━━ MATERIAL SUPPLIED ━━

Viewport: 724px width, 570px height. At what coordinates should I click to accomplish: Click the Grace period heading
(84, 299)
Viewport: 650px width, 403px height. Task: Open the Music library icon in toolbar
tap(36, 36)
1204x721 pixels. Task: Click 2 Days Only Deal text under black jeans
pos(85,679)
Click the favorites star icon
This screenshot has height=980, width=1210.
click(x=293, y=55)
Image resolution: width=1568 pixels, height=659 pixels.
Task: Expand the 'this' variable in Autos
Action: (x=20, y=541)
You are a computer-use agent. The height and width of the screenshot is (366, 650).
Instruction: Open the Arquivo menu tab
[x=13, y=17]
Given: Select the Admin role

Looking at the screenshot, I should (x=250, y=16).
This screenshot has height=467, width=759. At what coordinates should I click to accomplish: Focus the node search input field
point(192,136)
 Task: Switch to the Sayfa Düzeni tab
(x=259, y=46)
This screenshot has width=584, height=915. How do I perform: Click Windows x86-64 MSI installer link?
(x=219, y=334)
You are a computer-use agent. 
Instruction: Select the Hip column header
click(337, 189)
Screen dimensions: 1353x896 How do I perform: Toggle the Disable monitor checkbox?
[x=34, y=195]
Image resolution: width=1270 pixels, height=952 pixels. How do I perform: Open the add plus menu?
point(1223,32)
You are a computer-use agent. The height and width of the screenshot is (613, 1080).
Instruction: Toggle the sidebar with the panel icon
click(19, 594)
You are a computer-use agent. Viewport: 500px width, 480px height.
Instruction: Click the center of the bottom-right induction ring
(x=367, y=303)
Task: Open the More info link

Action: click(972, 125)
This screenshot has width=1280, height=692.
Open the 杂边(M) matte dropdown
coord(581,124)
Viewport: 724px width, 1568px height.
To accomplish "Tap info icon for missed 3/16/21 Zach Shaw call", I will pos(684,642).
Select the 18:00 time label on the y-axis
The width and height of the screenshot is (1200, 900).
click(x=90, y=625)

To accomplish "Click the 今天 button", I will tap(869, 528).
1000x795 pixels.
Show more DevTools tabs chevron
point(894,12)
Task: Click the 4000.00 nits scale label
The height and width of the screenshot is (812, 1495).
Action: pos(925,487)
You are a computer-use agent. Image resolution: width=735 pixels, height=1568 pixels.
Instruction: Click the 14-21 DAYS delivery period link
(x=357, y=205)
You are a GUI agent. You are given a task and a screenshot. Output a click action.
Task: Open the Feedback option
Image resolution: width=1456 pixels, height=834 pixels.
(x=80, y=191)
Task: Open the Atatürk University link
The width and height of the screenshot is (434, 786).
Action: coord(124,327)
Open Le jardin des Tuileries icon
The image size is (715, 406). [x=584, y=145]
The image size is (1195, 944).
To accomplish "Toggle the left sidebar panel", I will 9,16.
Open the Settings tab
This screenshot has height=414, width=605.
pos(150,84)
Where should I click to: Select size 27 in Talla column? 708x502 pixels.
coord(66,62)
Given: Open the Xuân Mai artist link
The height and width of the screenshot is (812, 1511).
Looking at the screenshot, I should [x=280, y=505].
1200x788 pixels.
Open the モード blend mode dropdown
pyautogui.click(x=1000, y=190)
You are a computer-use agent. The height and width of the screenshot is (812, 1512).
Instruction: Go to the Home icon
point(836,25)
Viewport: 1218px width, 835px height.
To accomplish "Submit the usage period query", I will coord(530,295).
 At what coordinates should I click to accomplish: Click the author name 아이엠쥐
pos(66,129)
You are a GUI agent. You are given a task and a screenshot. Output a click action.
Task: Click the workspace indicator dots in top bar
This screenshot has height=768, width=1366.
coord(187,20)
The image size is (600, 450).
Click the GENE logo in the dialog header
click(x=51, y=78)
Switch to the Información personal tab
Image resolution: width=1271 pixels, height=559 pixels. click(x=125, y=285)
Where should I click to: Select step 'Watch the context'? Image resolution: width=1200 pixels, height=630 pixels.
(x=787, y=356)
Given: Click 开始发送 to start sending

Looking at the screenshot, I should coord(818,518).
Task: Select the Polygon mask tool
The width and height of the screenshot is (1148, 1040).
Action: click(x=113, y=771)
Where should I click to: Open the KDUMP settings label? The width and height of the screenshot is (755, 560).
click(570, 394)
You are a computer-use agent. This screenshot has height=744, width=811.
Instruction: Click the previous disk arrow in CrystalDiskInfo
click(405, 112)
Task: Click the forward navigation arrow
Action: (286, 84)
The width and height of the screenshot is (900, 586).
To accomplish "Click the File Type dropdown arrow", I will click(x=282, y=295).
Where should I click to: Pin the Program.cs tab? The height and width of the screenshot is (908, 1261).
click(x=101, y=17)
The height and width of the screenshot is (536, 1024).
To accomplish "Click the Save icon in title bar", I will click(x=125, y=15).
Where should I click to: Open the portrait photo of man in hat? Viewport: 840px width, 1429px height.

━━━

• [REQUIRED ACTION]:
All the material above should be copied word for word.

• [ANSWER AREA]:
Viewport: 724px width, 570px height. At what coordinates should I click to accomplish: Click the Grace period heading
(84, 299)
Viewport: 650px width, 403px height. Task: Open the Music library icon in toolbar
tap(36, 36)
1204x721 pixels. Task: Click 2 Days Only Deal text under black jeans
pos(85,679)
Click the favorites star icon
This screenshot has height=980, width=1210.
click(x=293, y=55)
Image resolution: width=1568 pixels, height=659 pixels.
Task: Expand the 'this' variable in Autos
Action: (x=20, y=541)
You are a computer-use agent. The height and width of the screenshot is (366, 650).
Instruction: Open the Arquivo menu tab
[x=13, y=17]
Given: Select the Admin role

Looking at the screenshot, I should (x=250, y=16).
This screenshot has height=467, width=759. At what coordinates should I click to accomplish: Focus the node search input field
point(192,136)
 Task: Switch to the Sayfa Düzeni tab
(x=259, y=46)
This screenshot has width=584, height=915. How do I perform: Click Windows x86-64 MSI installer link?
(x=219, y=334)
You are a computer-use agent. 
Instruction: Select the Hip column header
click(337, 189)
Screen dimensions: 1353x896 How do I perform: Toggle the Disable monitor checkbox?
[x=34, y=195]
Image resolution: width=1270 pixels, height=952 pixels. How do I perform: Open the add plus menu?
point(1223,32)
You are a computer-use agent. The height and width of the screenshot is (613, 1080).
Instruction: Toggle the sidebar with the panel icon
click(19, 594)
You are a computer-use agent. Viewport: 500px width, 480px height.
Instruction: Click the center of the bottom-right induction ring
(x=367, y=303)
Task: Open the More info link

Action: click(972, 125)
This screenshot has width=1280, height=692.
Open the 杂边(M) matte dropdown
coord(581,124)
Viewport: 724px width, 1568px height.
To accomplish "Tap info icon for missed 3/16/21 Zach Shaw call", I will pos(684,642).
Select the 18:00 time label on the y-axis
The width and height of the screenshot is (1200, 900).
click(x=90, y=625)

To accomplish "Click the 今天 button", I will tap(869, 528).
1000x795 pixels.
Show more DevTools tabs chevron
point(894,12)
Task: Click the 4000.00 nits scale label
The height and width of the screenshot is (812, 1495).
Action: pos(925,487)
You are a computer-use agent. Image resolution: width=735 pixels, height=1568 pixels.
Instruction: Click the 14-21 DAYS delivery period link
(x=357, y=205)
You are a GUI agent. You are given a task and a screenshot. Output a click action.
Task: Open the Feedback option
Image resolution: width=1456 pixels, height=834 pixels.
(x=80, y=191)
Task: Open the Atatürk University link
The width and height of the screenshot is (434, 786).
Action: coord(124,327)
Open Le jardin des Tuileries icon
The image size is (715, 406). [x=584, y=145]
The image size is (1195, 944).
To accomplish "Toggle the left sidebar panel", I will 9,16.
Open the Settings tab
This screenshot has height=414, width=605.
pos(150,84)
Where should I click to: Select size 27 in Talla column? 708x502 pixels.
coord(66,62)
Given: Open the Xuân Mai artist link
The height and width of the screenshot is (812, 1511).
Looking at the screenshot, I should [x=280, y=505].
1200x788 pixels.
Open the モード blend mode dropdown
pyautogui.click(x=1000, y=190)
You are a computer-use agent. The height and width of the screenshot is (812, 1512).
Instruction: Go to the Home icon
point(836,25)
Viewport: 1218px width, 835px height.
To accomplish "Submit the usage period query", I will coord(530,295).
 At what coordinates should I click to accomplish: Click the author name 아이엠쥐
pos(66,129)
You are a GUI agent. You are given a task and a screenshot. Output a click action.
Task: Click the workspace indicator dots in top bar
This screenshot has height=768, width=1366.
coord(187,20)
The image size is (600, 450).
Click the GENE logo in the dialog header
click(x=51, y=78)
Switch to the Información personal tab
Image resolution: width=1271 pixels, height=559 pixels. click(x=125, y=285)
Where should I click to: Select step 'Watch the context'? Image resolution: width=1200 pixels, height=630 pixels.
(x=787, y=356)
Given: Click 开始发送 to start sending

Looking at the screenshot, I should coord(818,518).
Task: Select the Polygon mask tool
The width and height of the screenshot is (1148, 1040).
Action: click(x=113, y=771)
Where should I click to: Open the KDUMP settings label? The width and height of the screenshot is (755, 560).
click(570, 394)
You are a computer-use agent. This screenshot has height=744, width=811.
Instruction: Click the previous disk arrow in CrystalDiskInfo
click(405, 112)
Task: Click the forward navigation arrow
Action: (286, 84)
The width and height of the screenshot is (900, 586).
To accomplish "Click the File Type dropdown arrow", I will click(x=282, y=295).
Where should I click to: Pin the Program.cs tab? The height and width of the screenshot is (908, 1261).
click(x=101, y=17)
The height and width of the screenshot is (536, 1024).
To accomplish "Click the Save icon in title bar", I will click(x=125, y=15).
Where should I click to: Open the portrait photo of man in hat? Viewport: 840px width, 1429px height.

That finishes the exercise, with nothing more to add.